CAR T-Cell Therapy: A Healthcare Professional's Guide - The Solid Tumor
Medically reviewed on Oct 1, 2018 by L. Anderson, PharmD.
Solid Tumor Research: Ongoing
CAR T-cell therapy has shown great success in hematologic malignancies, such as non-Hodgkin's lymphoma (diffuse large B-cell lymphoma (DLBCL), follicular lymphoma), acute lymphoblastic leukemia (ALL), chronic lymphocytic leukemia (CLL), and multiple myeloma. Recent FDA approvals Kymriah (tisagenlecleucel) and Yescarta (axicabtagene ciloleucel) now make CAR T-cell treatment an option for blood cancers.
Utilizing CAR T-cell therapy to treat solid tumors has not been met with the success seen with blood cancers. In fact, many studies of solid tumors being treated with CAR T have failed to respond to treatment and toxicities have been serious.
Researchers are continuing to understand how CAR T-cell therapy, or other engineered T-cell options, can be more safely and effectively used to treat solid tumors. Areas under research include:
- Finding new tumor-associated antigens (TAAs) not found on healthy tissue.
- Continuing to research the inhospitable solid tumor micro-environment.
- Learning how the endogenous and engineered T-cell interacts with the solid tumor.

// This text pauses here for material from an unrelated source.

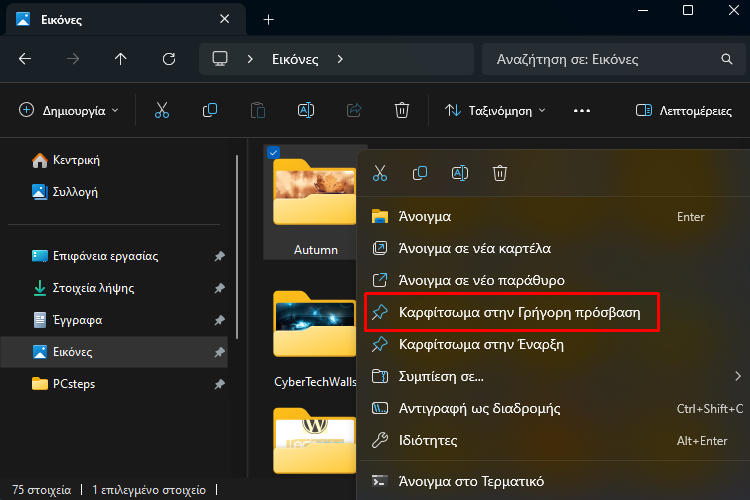Click the Copy icon in main toolbar

tap(210, 111)
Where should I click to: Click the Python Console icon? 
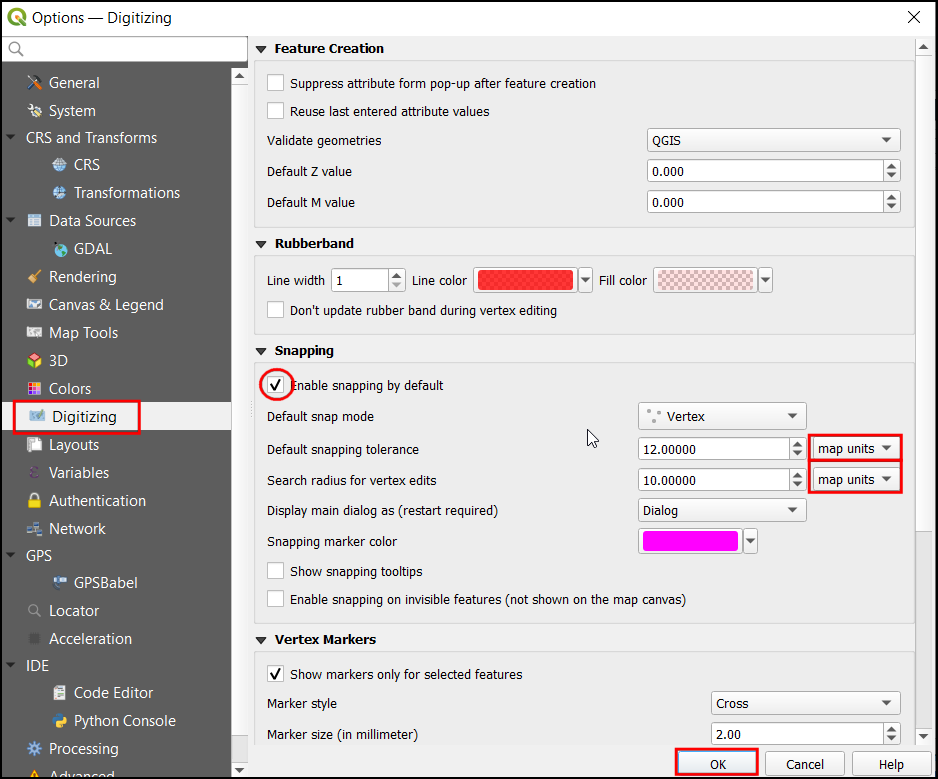point(60,721)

- Ongoing research into T-cell receptor (TCR) therapy.
What Tumors Are Under Study?
Yong and colleagues reported in 2017 that over 50 CAR T trials were ongoing or planned for solid tumors. Many of these studies are still in the early phase.
A few CAR T studies listed for solid tumors and associated antigens include:
- Neuroblastoma, metastatic melanoma and osteosarcoma directed against tumor antigen GD2
- Lung cancer, colorectal cancer, ovarian cancer, and pancreatic cancer directed against tumor antigen EGFR
- Glioblastoma targeting IL-13Rα2 or EGFRvIII
- Breast cancer, ovarian cancer, lung cancer, pancreatic cancer, and advanced sarcoma directed against tumor antigen HER2
- Hepatocellular cancer, squamous cell carcinoma of the lung directed against tumor antigen GPC3
And coming down the pike? T-cell receptor (TCR) therapy, another exciting investigational type of engineered immunotherapy, may demonstrate even higher success rates for solid tumors.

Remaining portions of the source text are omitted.